La scacchiera è rimasta fuori. Credo che sperimenterò mosse diverse. Guardando la situazione da entrambi i punti di vista.
68
Il telefono svegliò Petra alle 6.46 di sabato mattina. La voce di Schoelkopf sconquassò le sue onde cerebrali.
«Ho i mandati per la perquisizione completa dell’ufficio e dell’abitazione di Balch. Voglio che tu e Fournier ci andiate armati di pettine a denti fini prima di spiccare un mandato di cattura. Ti ho spedito i documenti e le chiavi, dovrebbero arrivarti a minuti. Che sia fatto tutto entro oggi, così possiamo gettare la rete per prendere quel bastardo.»
«Perché dobbiamo aspettare per gettarla?»
«Perché è così che vogliono quelli che contano, Barbie. Non si sono ancora riavuti dalla strizza che gli ha preso per il rischio corso di incriminare ingiustamente Ramsey.
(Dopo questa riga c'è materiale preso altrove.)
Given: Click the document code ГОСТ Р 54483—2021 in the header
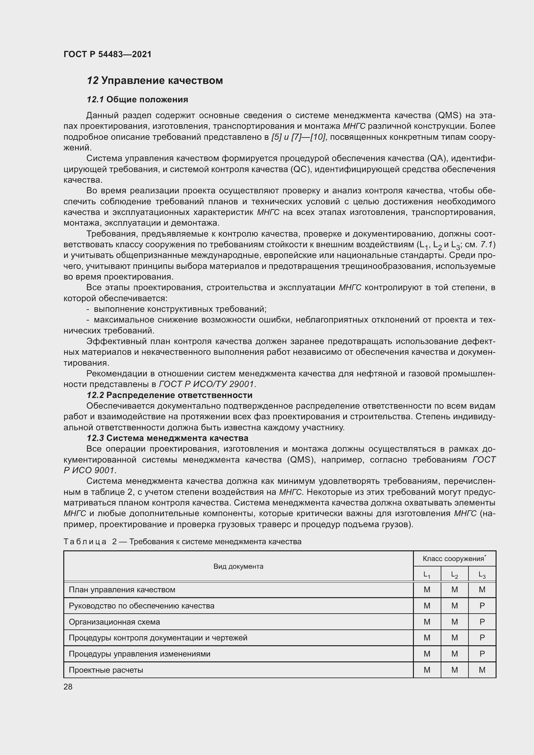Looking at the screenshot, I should click(x=107, y=54).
Basta con le domande, adesso. Datti da fare.»
«Fournier è informato?»
«Lo informi tu.»
Il campanello della porta squillò nel momento in cui usciva dalla doccia. Si asciugò in fretta e furia, si coprì con un telo da bagno, corse all’ingresso, vide un agente della Mobile attraverso lo spioncino e infilò la mano in uno spiraglio per farsi consegnare la busta con i mandati e le chiavi. L’agente in divisa non seppe trattenere un sorrisetto malizioso, la osservò con un certo interesse e le comunicò che c’era un modulo da firmare.
«Me lo infili sotto la porta.» Dopo che te l’ho sbattuta in faccia.
Svegliò Wil alle sette e un quarto. Aveva una voce da oltretomba e le parve di udire una donna in sottofondo.
«D’accordo», le disse. «Da dove cominciamo?»
«Scegli tu.»
«L’ufficio è più vicino. Facciamo… alle nove? Forse è meglio alle nove e mezzo.»
«Vuoi che ti passi a prendere?»
Non rispose subito. C’era sicuramente una donna a casa sua, parlava a voce bassa e cadenzata, quasi cantando. «No», decise Wil. «Ci vediamo là.»
Senza traffico, il tragitto a Studio City si risolse in un quarto d’ora di brezza mattutina ed ebbe anche il tempo di fermarsi a DuPars vicino a Laurel a comperare un caffè e un tortino alle mele. Nello spiazzo davanti alla costruzione marrone c’era un’Acura grigia con nessuno a bordo. La targa era SHERRI. Parcheggiò di fianco all’Acura e stava mangiando in macchina quando Wil arrivò a bordo della sua Toyota nera. Indossava un completo di lino écru, polo nera, scarpe nere traforate; sembrava in partenza per un fine settimana a Palm Springs. Lei era vestita come sempre.
Wil contemplò la palazzina. «Che stamberga.»
«Ramsey vive come un re ma lo trattava come un servo della gleba. Forse a un certo punto è esploso.»
«Non sapevo che fossi psicologa», la apostrofò lui. «In effetti è un’ipotesi più che valida.»
«Vuoi qualcosa di più? Mi è venuto in mente ieri sera. Il fatto che il corpo di Lisa sia stato lasciato dov’era, nessun tentativo di occultarlo. Lo stesso con Ilse Eggermann. Sembra quasi spacconeria, da parte sua: guarda che cosa posso fare in barba a tutti quanti. Per tutta la vita Balch subisce Ramsey, ingoia rospi, ogni sorta di umiliazione verbale. Quale modo migliore di riscattarsi psicologicamente se non prendersi la donna di Ramsey per poi ucciderla e annunciarlo al mondo intero?»